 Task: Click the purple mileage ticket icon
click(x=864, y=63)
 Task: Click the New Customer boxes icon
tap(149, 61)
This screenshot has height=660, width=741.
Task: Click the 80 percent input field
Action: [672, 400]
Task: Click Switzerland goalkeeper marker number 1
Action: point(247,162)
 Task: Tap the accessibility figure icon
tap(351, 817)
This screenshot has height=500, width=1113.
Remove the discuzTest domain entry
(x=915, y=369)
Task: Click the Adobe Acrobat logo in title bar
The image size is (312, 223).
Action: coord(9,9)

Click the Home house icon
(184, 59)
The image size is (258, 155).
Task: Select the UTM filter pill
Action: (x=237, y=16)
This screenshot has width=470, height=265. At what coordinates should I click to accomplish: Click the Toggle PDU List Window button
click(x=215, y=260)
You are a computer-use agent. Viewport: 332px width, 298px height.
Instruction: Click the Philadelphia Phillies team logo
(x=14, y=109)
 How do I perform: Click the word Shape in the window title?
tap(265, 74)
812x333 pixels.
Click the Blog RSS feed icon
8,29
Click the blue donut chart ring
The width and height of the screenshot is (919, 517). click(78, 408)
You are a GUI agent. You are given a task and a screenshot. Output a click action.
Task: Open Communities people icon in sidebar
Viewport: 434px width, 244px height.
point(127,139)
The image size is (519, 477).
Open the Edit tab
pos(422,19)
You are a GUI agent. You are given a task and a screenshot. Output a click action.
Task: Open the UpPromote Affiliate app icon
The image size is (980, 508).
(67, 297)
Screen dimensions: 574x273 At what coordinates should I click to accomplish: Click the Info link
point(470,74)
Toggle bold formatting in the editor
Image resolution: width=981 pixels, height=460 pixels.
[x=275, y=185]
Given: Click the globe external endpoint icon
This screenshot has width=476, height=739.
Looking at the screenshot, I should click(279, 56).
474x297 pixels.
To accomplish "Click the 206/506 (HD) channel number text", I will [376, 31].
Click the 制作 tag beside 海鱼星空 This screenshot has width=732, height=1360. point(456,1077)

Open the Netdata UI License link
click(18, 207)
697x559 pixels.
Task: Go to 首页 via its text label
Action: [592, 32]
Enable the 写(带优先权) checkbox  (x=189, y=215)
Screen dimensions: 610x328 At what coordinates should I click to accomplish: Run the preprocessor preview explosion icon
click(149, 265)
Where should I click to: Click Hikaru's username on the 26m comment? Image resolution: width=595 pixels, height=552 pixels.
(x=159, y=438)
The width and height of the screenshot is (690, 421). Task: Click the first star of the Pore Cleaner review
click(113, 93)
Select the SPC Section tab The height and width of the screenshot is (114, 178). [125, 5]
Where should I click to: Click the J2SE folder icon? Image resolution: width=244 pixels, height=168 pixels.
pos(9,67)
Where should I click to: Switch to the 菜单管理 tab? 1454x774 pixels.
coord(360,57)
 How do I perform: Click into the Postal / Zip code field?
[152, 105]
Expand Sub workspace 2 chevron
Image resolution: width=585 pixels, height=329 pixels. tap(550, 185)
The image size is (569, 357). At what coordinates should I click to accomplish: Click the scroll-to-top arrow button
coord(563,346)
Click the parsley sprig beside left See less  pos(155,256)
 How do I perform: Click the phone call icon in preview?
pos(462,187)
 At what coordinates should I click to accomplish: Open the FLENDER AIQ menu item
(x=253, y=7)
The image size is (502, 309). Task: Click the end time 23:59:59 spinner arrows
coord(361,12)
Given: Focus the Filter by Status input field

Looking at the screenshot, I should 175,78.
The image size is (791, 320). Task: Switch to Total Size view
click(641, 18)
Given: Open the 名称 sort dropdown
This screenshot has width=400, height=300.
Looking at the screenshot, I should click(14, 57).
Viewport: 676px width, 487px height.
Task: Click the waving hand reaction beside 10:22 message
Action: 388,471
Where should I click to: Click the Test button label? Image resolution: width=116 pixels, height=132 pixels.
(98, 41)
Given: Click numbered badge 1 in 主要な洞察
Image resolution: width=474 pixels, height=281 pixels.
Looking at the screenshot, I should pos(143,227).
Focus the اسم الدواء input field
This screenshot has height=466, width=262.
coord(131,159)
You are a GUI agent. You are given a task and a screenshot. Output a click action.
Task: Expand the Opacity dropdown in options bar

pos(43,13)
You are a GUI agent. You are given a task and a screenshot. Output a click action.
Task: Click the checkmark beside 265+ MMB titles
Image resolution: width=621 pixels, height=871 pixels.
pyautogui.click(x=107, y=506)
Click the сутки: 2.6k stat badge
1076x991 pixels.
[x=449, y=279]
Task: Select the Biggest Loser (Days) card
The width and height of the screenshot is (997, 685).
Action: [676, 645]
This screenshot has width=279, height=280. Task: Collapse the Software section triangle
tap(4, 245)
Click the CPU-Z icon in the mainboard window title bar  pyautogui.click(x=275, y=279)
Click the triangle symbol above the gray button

☆ ☆ ☆ ☆ ☆

What you have to do:
Print the data above again, with nothing altered and nothing left out.

Response to the task:
 Task: Click the purple mileage ticket icon
click(x=864, y=63)
 Task: Click the New Customer boxes icon
tap(149, 61)
This screenshot has height=660, width=741.
Task: Click the 80 percent input field
Action: [672, 400]
Task: Click Switzerland goalkeeper marker number 1
Action: point(247,162)
 Task: Tap the accessibility figure icon
tap(351, 817)
This screenshot has height=500, width=1113.
Remove the discuzTest domain entry
(x=915, y=369)
Task: Click the Adobe Acrobat logo in title bar
The image size is (312, 223).
Action: coord(9,9)

Click the Home house icon
(184, 59)
The image size is (258, 155).
Task: Select the UTM filter pill
Action: (x=237, y=16)
This screenshot has width=470, height=265. At what coordinates should I click to accomplish: Click the Toggle PDU List Window button
click(x=215, y=260)
You are a computer-use agent. Viewport: 332px width, 298px height.
Instruction: Click the Philadelphia Phillies team logo
(x=14, y=109)
 How do I perform: Click the word Shape in the window title?
tap(265, 74)
812x333 pixels.
Click the Blog RSS feed icon
8,29
Click the blue donut chart ring
The width and height of the screenshot is (919, 517). click(78, 408)
You are a GUI agent. You are given a task and a screenshot. Output a click action.
Task: Open Communities people icon in sidebar
Viewport: 434px width, 244px height.
point(127,139)
The image size is (519, 477).
Open the Edit tab
pos(422,19)
You are a GUI agent. You are given a task and a screenshot. Output a click action.
Task: Open the UpPromote Affiliate app icon
The image size is (980, 508).
(67, 297)
Screen dimensions: 574x273 At what coordinates should I click to accomplish: Click the Info link
point(470,74)
Toggle bold formatting in the editor
Image resolution: width=981 pixels, height=460 pixels.
[x=275, y=185]
Given: Click the globe external endpoint icon
This screenshot has width=476, height=739.
Looking at the screenshot, I should click(279, 56).
474x297 pixels.
To accomplish "Click the 206/506 (HD) channel number text", I will [376, 31].
Click the 制作 tag beside 海鱼星空 This screenshot has width=732, height=1360. point(456,1077)

Open the Netdata UI License link
click(18, 207)
697x559 pixels.
Task: Go to 首页 via its text label
Action: [592, 32]
Enable the 写(带优先权) checkbox  (x=189, y=215)
Screen dimensions: 610x328 At what coordinates should I click to accomplish: Run the preprocessor preview explosion icon
click(149, 265)
Where should I click to: Click Hikaru's username on the 26m comment? Image resolution: width=595 pixels, height=552 pixels.
(x=159, y=438)
The width and height of the screenshot is (690, 421). Task: Click the first star of the Pore Cleaner review
click(113, 93)
Select the SPC Section tab The height and width of the screenshot is (114, 178). [125, 5]
Where should I click to: Click the J2SE folder icon? Image resolution: width=244 pixels, height=168 pixels.
pos(9,67)
Where should I click to: Switch to the 菜单管理 tab? 1454x774 pixels.
coord(360,57)
 How do I perform: Click into the Postal / Zip code field?
[152, 105]
Expand Sub workspace 2 chevron
Image resolution: width=585 pixels, height=329 pixels. tap(550, 185)
The image size is (569, 357). At what coordinates should I click to accomplish: Click the scroll-to-top arrow button
coord(563,346)
Click the parsley sprig beside left See less  pos(155,256)
 How do I perform: Click the phone call icon in preview?
pos(462,187)
 At what coordinates should I click to accomplish: Open the FLENDER AIQ menu item
(x=253, y=7)
The image size is (502, 309). Task: Click the end time 23:59:59 spinner arrows
coord(361,12)
Given: Focus the Filter by Status input field

Looking at the screenshot, I should 175,78.
The image size is (791, 320). Task: Switch to Total Size view
click(641, 18)
Given: Open the 名称 sort dropdown
This screenshot has width=400, height=300.
Looking at the screenshot, I should click(14, 57).
Viewport: 676px width, 487px height.
Task: Click the waving hand reaction beside 10:22 message
Action: 388,471
Where should I click to: Click the Test button label? Image resolution: width=116 pixels, height=132 pixels.
(98, 41)
Given: Click numbered badge 1 in 主要な洞察
Image resolution: width=474 pixels, height=281 pixels.
Looking at the screenshot, I should pos(143,227).
Focus the اسم الدواء input field
This screenshot has height=466, width=262.
coord(131,159)
You are a GUI agent. You are given a task and a screenshot. Output a click action.
Task: Expand the Opacity dropdown in options bar

pos(43,13)
You are a GUI agent. You are given a task and a screenshot. Output a click action.
Task: Click the checkmark beside 265+ MMB titles
Image resolution: width=621 pixels, height=871 pixels.
pyautogui.click(x=107, y=506)
Click the сутки: 2.6k stat badge
1076x991 pixels.
[x=449, y=279]
Task: Select the Biggest Loser (Days) card
The width and height of the screenshot is (997, 685).
Action: [676, 645]
This screenshot has width=279, height=280. Task: Collapse the Software section triangle
tap(4, 245)
Click the CPU-Z icon in the mainboard window title bar  pyautogui.click(x=275, y=279)
Click the triangle symbol above the gray button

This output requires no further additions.